EXTRACTED INFORMATION Start Marker

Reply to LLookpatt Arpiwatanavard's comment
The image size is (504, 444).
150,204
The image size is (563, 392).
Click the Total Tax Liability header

EXTRACTED INFORMATION End Marker

TO DO >> The records above must be retyped in full, exactly as written.

EXERCISE RESULT >>
Reply to LLookpatt Arpiwatanavard's comment
The image size is (504, 444).
150,204
The image size is (563, 392).
Click the Total Tax Liability header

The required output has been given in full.